The pattern looks like this:
- Planning phase: Receive curated knowledge pack (pushed context)
- Execution phase: Query for additional patterns if needed (pulled context)
- Review phase: Propose updates to the knowledge graph
This hybrid approach lets agents surface gaps in the institutional knowledge while still benefiting from what’s already been captured.
Where RLMs Could Complement Knowledge Packs
The approaches aren’t mutually exclusive. We see potential for RLM-style techniques in:
-
Bootstrap analysis: When onboarding a new project, an RLM approach could analyze the existing codebase to seed the knowledge graph with discovered patterns
-
Long document processing: Specifications, RFCs, and design documents often exceed context limits.

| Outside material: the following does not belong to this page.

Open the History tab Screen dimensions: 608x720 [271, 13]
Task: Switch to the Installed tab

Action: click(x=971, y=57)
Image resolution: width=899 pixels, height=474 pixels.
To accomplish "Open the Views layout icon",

RLM decomposition could extract relevant patterns for graph insertion
-
Cross-repository reasoning: When patterns need to be consistent across multiple projects, RLMs could analyze relationships that span repositories
-
Knowledge graph validation: Periodically verify that captured patterns still match the actual codebase through recursive code analysis
The Philosophical Divide
At a deeper level, these approaches embody different beliefs about how AI systems should work:
RLMs say: “Give the model the ability to explore, and it will find what it needs.”
Knowledge packs say: “Capture what matters upfront, and deliver it at the right moment.”

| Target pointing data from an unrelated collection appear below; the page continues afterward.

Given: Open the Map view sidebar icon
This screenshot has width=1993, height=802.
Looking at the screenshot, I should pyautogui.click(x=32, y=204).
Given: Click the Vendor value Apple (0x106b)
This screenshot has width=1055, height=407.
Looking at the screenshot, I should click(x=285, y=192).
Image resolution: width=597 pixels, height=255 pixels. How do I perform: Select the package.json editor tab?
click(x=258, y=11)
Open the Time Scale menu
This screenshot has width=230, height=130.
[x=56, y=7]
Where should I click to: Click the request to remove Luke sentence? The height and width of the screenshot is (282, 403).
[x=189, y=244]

For general-purpose AI, the RLM philosophy is probably more scalable—you can’t pre-curate knowledge for every possible domain. But for production systems with well-defined boundaries and high consistency requirements, the knowledge pack approach provides reliability that emergent discovery cannot match.
Practical Implications
If you’re building AI systems, the choice depends on your constraints:
Consider RLM-style approaches when:
- Working with truly novel documents
- No time/resources to build domain knowledge bases
- Tasks require synthesizing information across many sources
- The “right answer” lives in the input, not in institutional memory
Consider knowledge pack approaches when:
- Operating in a bounded domain with recurring patterns
- Consistency across many tasks matters
- Humans need to review and approve the knowledge
- Speed of retrieval matters (knowledge packs are much faster)

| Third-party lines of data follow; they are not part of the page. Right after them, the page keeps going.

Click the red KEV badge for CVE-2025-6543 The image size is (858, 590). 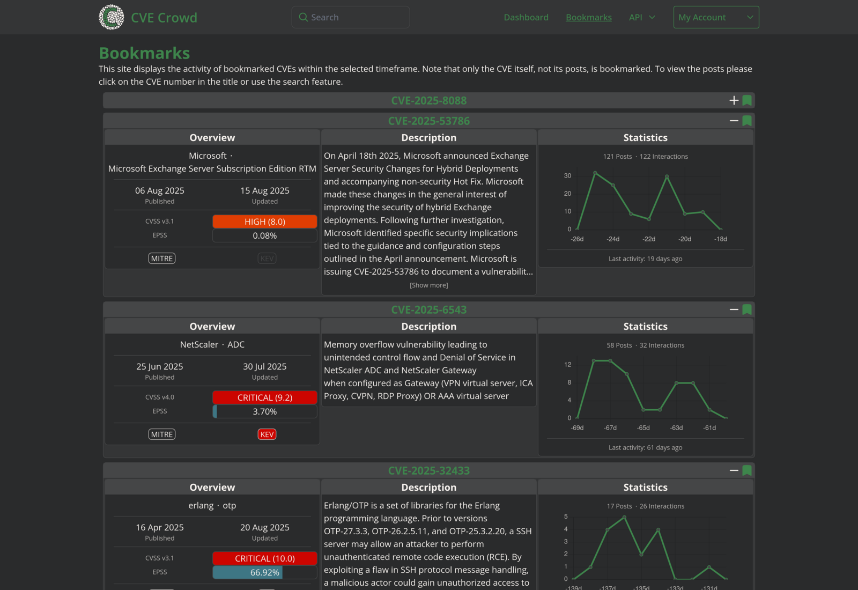(x=267, y=434)
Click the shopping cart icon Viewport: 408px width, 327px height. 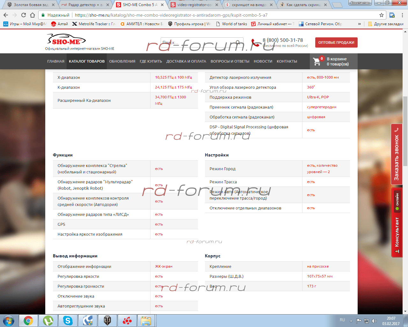(x=317, y=61)
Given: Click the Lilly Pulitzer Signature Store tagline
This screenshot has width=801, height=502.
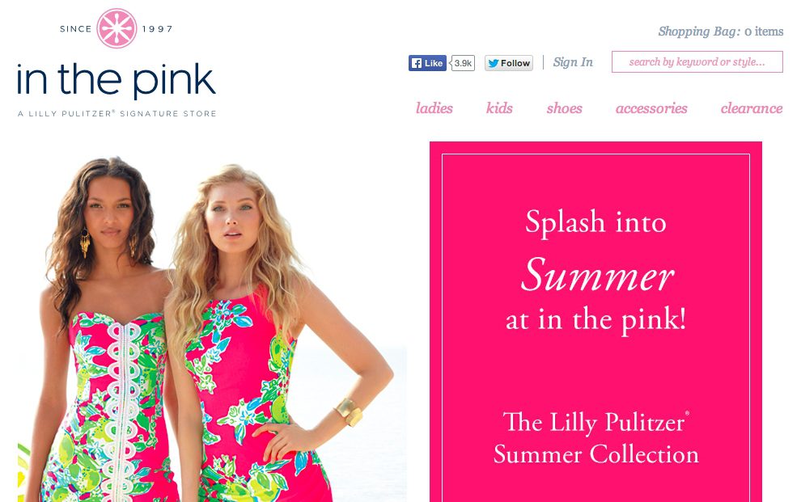Looking at the screenshot, I should click(x=117, y=113).
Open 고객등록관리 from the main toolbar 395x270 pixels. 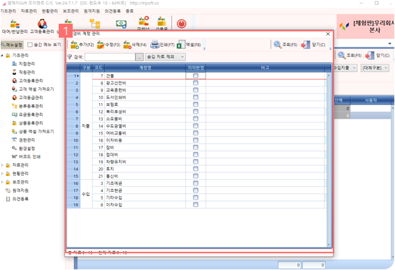(42, 27)
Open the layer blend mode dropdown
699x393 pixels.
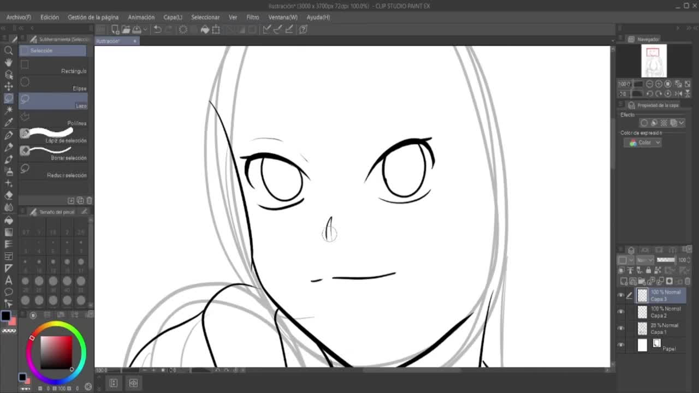point(645,260)
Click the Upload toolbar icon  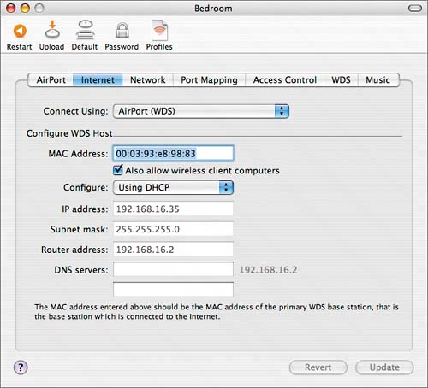coord(52,30)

- You’re building persistent systems that evolve over time
Conclusion
The RLM paper represents important progress on a fundamental limitation of LLMs. Being able to process arbitrarily long inputs opens new possibilities for document analysis, research, and reasoning tasks.
But for building production AI agents—especially in software development—we’ve found that the question isn’t “how do we process more context?” It’s “how do we deliver the right context?” Knowledge packs, backed by a curated graph and fast retrieval, answer that question in a way that scales with organizational complexity rather than document length.
The future likely involves both approaches: RLM-style techniques for discovery and exploration, knowledge pack approaches for applying institutional wisdom. The interesting work is in figuring out where each belongs.
This article reflects our experience building Maestro, a multi-agent AI coding system. The knowledge pack implementation uses SQLite FTS5 for search, DOT graph format for human-readable storage, and fire-and-forget persistence for performance.